O Sul Global, enquanto isso, assiste ao pingue-pongue terrivelmente mortal entre Israel e Irã – com crescente consciência de que o Ocidente encurralado é um animal ainda mais perigoso dia após dia, travando uma Guerra Total sob a máscara da paz.
O incêndio em Tel Aviv é o início de uma nova era. Em sua raiva, eles agora ameaçam o modelo “Beirute” em Teerã: destruição arbitrária de bairros civis. Mais uma vez, aquilo que os israelenses fazem de melhor: terrorismo.
E, no entanto, não haverá mais impunidade para um sistema genocida. As consequências serão inevitavelmente discutidas esta semana no Fórum Econômico de São Petersburgo, até o discurso de Putin na sessão plenária de sexta-feira e até a Cúpula do BRICS no Rio de Janeiro no início de julho.

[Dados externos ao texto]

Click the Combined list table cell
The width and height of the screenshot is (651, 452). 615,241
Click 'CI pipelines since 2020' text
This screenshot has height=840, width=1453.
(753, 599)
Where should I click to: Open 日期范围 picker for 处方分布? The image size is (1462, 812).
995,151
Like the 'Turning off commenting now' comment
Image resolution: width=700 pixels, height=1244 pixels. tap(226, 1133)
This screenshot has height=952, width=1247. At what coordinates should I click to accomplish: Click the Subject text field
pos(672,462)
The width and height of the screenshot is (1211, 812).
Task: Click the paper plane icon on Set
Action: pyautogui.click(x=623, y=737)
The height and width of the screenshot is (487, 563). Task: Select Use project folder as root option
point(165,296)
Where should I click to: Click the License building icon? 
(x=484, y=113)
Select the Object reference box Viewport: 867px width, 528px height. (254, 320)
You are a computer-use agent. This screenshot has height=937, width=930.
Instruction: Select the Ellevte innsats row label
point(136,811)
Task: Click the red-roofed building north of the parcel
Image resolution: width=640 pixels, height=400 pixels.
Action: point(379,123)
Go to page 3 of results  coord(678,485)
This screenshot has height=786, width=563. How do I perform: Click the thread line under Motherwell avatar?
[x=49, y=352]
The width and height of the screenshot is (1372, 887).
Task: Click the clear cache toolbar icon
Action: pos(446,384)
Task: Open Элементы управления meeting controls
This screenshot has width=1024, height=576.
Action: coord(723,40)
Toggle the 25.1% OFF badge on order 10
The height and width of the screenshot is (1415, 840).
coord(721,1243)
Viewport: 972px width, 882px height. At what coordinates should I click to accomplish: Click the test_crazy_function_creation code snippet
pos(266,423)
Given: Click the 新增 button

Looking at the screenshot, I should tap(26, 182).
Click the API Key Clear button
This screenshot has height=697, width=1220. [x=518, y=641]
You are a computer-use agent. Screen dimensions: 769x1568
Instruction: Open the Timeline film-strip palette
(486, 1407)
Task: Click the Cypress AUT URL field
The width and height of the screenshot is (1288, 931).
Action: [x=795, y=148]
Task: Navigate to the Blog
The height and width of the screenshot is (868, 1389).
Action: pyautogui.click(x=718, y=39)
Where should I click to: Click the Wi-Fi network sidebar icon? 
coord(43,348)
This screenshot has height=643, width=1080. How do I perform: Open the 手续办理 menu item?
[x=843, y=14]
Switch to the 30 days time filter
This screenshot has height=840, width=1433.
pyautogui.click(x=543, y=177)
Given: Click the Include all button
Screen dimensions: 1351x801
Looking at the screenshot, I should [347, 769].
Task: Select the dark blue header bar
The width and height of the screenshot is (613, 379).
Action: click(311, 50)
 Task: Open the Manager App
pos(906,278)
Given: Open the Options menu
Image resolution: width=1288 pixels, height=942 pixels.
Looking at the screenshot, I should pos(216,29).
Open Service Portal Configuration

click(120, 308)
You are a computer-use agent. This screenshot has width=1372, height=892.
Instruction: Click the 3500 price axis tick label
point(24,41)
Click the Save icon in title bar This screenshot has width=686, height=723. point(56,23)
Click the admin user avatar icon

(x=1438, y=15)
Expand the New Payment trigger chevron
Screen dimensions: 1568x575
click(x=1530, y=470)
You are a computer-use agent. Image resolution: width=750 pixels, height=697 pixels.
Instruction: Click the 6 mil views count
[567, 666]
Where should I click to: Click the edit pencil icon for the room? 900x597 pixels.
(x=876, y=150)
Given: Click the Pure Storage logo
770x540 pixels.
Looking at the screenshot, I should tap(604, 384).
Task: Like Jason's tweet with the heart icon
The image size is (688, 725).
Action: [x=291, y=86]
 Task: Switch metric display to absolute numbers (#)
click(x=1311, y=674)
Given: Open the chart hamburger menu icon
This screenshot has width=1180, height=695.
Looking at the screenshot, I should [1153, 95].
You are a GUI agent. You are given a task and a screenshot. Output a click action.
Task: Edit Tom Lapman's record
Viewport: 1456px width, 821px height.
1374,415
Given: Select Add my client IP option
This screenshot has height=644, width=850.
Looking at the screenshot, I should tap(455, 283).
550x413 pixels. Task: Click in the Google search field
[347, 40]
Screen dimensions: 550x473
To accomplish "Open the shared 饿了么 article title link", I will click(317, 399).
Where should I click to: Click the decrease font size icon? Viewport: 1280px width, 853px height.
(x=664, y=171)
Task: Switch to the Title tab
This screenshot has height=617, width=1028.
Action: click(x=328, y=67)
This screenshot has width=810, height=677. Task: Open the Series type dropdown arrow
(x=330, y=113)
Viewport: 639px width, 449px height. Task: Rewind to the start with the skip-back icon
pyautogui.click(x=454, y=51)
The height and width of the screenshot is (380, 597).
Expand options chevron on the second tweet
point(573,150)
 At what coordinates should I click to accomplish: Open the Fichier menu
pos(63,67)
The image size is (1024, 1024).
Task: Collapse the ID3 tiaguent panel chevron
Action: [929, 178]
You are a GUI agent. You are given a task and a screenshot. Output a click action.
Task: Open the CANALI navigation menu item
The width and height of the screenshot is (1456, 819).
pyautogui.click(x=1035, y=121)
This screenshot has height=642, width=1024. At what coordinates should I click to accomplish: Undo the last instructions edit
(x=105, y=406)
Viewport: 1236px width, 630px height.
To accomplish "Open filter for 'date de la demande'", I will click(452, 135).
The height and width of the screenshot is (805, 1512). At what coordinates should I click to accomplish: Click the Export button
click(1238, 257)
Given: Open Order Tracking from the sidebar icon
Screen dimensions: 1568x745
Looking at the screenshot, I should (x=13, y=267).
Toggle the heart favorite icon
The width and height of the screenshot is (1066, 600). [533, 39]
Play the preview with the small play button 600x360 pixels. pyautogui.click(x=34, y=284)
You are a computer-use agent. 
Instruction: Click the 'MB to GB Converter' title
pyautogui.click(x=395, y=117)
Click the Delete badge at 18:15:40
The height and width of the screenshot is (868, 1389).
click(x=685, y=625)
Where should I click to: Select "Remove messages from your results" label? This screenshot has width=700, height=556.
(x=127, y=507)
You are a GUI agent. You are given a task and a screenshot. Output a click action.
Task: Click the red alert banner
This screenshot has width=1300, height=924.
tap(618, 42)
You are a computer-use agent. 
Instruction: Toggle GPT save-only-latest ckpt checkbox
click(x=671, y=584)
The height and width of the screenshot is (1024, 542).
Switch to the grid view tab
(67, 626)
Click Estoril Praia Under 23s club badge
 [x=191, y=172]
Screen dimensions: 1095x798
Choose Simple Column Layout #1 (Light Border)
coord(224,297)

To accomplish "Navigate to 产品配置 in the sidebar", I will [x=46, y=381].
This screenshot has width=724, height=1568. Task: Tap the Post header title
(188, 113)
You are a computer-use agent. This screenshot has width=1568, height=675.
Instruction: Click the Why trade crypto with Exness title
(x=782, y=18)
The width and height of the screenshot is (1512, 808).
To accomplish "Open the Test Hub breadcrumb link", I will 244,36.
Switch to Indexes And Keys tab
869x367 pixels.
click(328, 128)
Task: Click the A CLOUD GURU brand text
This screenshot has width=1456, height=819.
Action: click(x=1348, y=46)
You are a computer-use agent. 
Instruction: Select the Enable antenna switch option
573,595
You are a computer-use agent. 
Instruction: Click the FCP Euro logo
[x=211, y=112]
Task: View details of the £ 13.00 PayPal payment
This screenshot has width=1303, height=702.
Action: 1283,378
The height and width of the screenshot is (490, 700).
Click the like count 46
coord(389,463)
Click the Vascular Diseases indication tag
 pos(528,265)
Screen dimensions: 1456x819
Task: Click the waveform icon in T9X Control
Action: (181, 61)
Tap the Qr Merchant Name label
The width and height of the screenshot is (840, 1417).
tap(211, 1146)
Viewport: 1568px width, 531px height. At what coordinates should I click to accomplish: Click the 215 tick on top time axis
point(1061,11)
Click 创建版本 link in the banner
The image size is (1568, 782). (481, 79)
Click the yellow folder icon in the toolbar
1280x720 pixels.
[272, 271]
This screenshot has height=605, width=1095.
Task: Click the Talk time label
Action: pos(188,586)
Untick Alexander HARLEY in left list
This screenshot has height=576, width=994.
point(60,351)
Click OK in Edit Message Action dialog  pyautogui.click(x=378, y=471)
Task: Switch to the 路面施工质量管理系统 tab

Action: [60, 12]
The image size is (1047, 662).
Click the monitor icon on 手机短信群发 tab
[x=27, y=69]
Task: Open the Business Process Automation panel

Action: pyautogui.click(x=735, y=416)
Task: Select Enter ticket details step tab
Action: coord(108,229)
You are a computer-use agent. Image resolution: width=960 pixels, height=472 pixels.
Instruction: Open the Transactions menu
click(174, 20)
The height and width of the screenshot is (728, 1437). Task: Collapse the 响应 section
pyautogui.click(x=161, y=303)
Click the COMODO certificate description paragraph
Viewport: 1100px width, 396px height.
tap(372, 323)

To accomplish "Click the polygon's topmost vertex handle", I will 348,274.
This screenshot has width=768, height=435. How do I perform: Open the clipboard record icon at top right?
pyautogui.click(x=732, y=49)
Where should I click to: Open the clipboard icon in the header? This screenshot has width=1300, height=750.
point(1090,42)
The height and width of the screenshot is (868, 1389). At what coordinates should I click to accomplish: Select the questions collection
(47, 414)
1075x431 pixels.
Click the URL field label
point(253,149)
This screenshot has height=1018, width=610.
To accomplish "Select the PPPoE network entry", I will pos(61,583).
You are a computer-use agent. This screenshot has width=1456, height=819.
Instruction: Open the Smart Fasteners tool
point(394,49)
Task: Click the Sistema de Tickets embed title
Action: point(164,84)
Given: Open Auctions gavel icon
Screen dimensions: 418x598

Tomando o pulso do Sul Global, a sensação é de que o Irã de fato está em processo de restauração da ética e da autoridade geopolítica em toda a Ásia Ocidental, já que o império persa a exerceu por séculos. É isso que os estados-civilizacionais fazem: seu papel como guardiões privilegiados de sua esfera de influência é sempre essencial.
É improvável – sob a presidência brasileira; mas os BRICS, mais cedo ou mais tarde, terão que fazer a transição estratégica de uma máquina de declaração hiper-educada para se tornar a espinha dorsal verdadeira, sólida e inquebrável do Sul Global e do Eixo Global de Resistência.
Porque o Ocidente enfurecido e desconcertado não está mais em modo de guerra híbrida; ele se tornou Totalen Krieg – uma guerra total tão quente quanto parece. Portanto, o Sul Global precisa mudar para um modo pós-híbrido, Rebeldes com Causa.
Da Nigéria à Indonésia e ao Vietnã – membros do BRICS e parceiros do BRICS – há um consenso crescente de que o Irã não deve cair. É sério a este ponto. O feitiço do diktat ocidental irrestrito foi finalmente quebrado: tudo o que sobreviverá é “o lamento alto da quimera desconsolada”. É preciso uma – fracassada – operação de choque e pavor para quebrar as costas do camelo.